Why are hedge funds bearish on commodities?
The stock market is doing exceptionally well for investors. However, there is one segment that is not performing well - commodities. Commodities are at their 6-month low, and most hedge funds are bearish on the segment. Let us understand the situation in this segment.
What are hedge funds?
- Hedge funds are a type of investment vehicle that pools capital from accredited individual investors and employs various strategies to generate active returns, or alpha, for their investors. Unlike mutual funds, which are typically more regulated and have stricter guidelines on the types of investments they can make, hedge funds have greater flexibility in their investment choices and strategies. Here are some characteristics of hedge funds:
- Accredited Investors: Hedge funds are usually open only to accredited investors, which means individuals or entities that meet certain financial criteria, such as a high net worth or significant income.
- Active Management: Hedge funds are actively managed, meaning that the fund manager frequently buys and sells assets to beat the market.
- Leverage: Hedge funds often use leverage, or borrowed money, to amplify their returns.
- Short Selling: One common strategy hedge funds use is short selling, where the fund borrows a stock and sells it, hoping to repurchase it later at a lower price to make a profit. It allows hedge funds to profit from falling asset prices.
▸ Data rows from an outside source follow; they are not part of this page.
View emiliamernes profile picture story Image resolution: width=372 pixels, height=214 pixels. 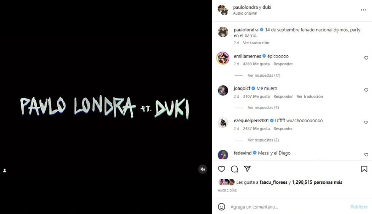tap(223, 58)
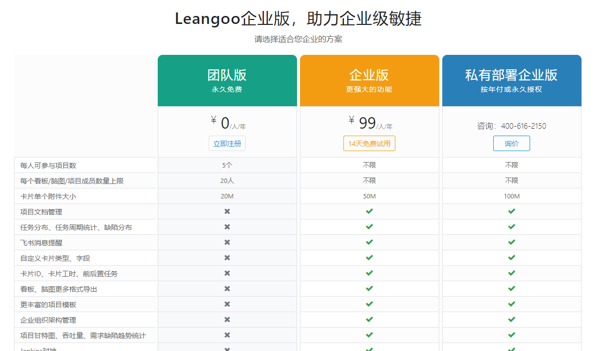Select the orange 企业版 plan header
Viewport: 603px width, 351px height.
(369, 81)
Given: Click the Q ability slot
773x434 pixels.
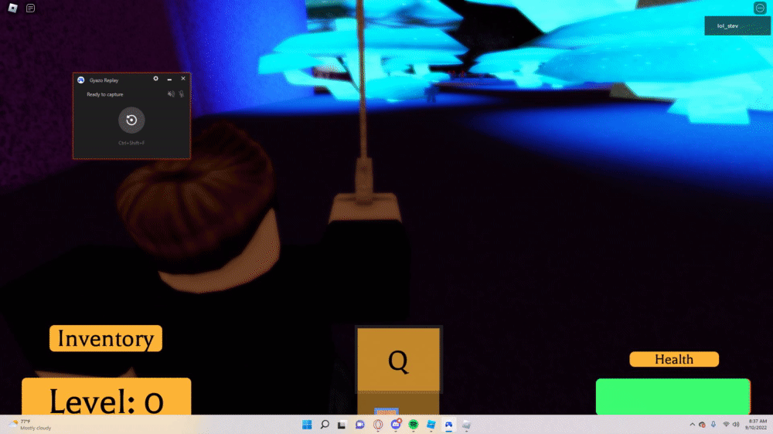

The behavior of Hedge Funds in Commodities
An index called Bloomberg Commodity Spot Index tracks futures in metals, energy, and agricultural commodities, and has dropped 11% from its peak in May 2024. On top of it, the sign of worry is that many hedge funds are bearish on commodity prices - the highest in 13 years.
For the week ending August 6, as per data from the US Commodity Futures Trading Commission (complied by Bloomberg), the hedge funds have a combined net short position (explained in the last point in the previous section) of 153,000 futures and options across 20 raw material markets.
Why are hedge funds bearish on commodities?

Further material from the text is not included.